We find this ball of resin clinging to the side of a mesquite tree. I have never seen anything like this.
From here we head farther up into the Canyon to another favorite birding spot: Madera Picnic Area. As soon as we park the car TR gets to see yet another target bird, the Acorn woodpecker. While he jumps out for a better look, I gather my gear and the food and we head down to find a picnic table for a rest and a snack. However, just as soon as I lay my books, bags, and cooler on the table I see something in the shadows of a nearby bush. It is barely 10 feet away from me and my jaw drops open and I start to shake. Can I be seeing what I think I am seeing?

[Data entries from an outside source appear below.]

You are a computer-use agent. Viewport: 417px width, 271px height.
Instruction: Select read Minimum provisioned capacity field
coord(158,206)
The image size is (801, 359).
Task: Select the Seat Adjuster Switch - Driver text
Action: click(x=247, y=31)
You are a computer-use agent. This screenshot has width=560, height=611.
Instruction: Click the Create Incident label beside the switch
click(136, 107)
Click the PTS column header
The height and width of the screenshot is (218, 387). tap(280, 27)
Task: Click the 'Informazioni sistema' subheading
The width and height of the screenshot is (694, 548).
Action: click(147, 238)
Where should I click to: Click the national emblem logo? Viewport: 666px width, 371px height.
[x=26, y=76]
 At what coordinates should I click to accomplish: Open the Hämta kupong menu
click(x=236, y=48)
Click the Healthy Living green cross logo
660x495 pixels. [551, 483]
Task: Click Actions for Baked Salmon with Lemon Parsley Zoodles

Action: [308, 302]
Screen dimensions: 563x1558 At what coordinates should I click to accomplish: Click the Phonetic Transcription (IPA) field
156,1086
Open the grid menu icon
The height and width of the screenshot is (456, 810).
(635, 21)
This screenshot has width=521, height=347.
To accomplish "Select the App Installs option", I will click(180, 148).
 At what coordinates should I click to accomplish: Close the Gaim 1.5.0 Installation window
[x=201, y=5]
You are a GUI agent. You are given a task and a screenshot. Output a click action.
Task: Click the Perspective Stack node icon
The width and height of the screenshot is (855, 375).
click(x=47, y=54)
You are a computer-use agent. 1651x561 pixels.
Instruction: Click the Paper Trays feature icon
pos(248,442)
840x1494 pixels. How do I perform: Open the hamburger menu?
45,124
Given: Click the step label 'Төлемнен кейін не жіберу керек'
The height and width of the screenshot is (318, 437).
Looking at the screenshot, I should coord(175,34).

T.R. is wondering what I am so excited about but I can barely answer him. I have been in pursuit of this species for almost a year, and now here it is, right before my eyes. I see the pigeon's body, but this is no Rock Pigeon or Mourning Dove. "How do you know," asks T.R.? "See the yellow feet and the yellow beak," I say, but something is not right. Where is the banded tail and the white crescent and green iridescence that should be on the back of the neck. Yet it has a yellow beak and yellow feet. Rock pigeons have pink feet and a gray beak. Mourning doves have the same with a pointed tail and speckled wings. As my mind races, all I can think is that this must be a juvenile.
Thursday morning dawns bright and clear. The wind has died down so all is calm as T.R. and I head out into the wash. This will be our last hike before he has to leave. We saved Sycamore Canyon for last since we do not have to drive to get there. It is right out my front door. I do not know what we will see, since we have not seen large numbers of species at all in the places we have birded so far, but Sycamore Canyon does not disappoint and soon we are seeing birds everywhere! So many, in fact, that it is hard to keep track of them all. I get on one bird and TR finds another. "What is this," he ask. "Wait a minute, I am not sure what this one is!" I reply. And we spin, and snap and look and list and hike and look some more. We are finding phainopeplas, Gambels' Quail, Gila Woodpeckers, Gilded flickers, Black-tailed gnatcatchers, black-throated sparrows, Costa's hummingbirds, curve-billed thrashers, cactus wrens, turkey vultures and more. Birds are all around us. Birds are everywhere. T.R. wants to see a pyrrhuloxia, and finally we find one when we near the bridge over the wash. We also find a ladder-backed woodpecker, and a lark bunting eating grass seed heads by the side of the road. The lark bunting is in the same area where I had the Unexpected Encounter with the peregrine falcon and I point it all out to him. We are in no hurry and we go at our own pace. T.R. is enjoying the beauty around him. I think the magic of this place has wrapped around his heart.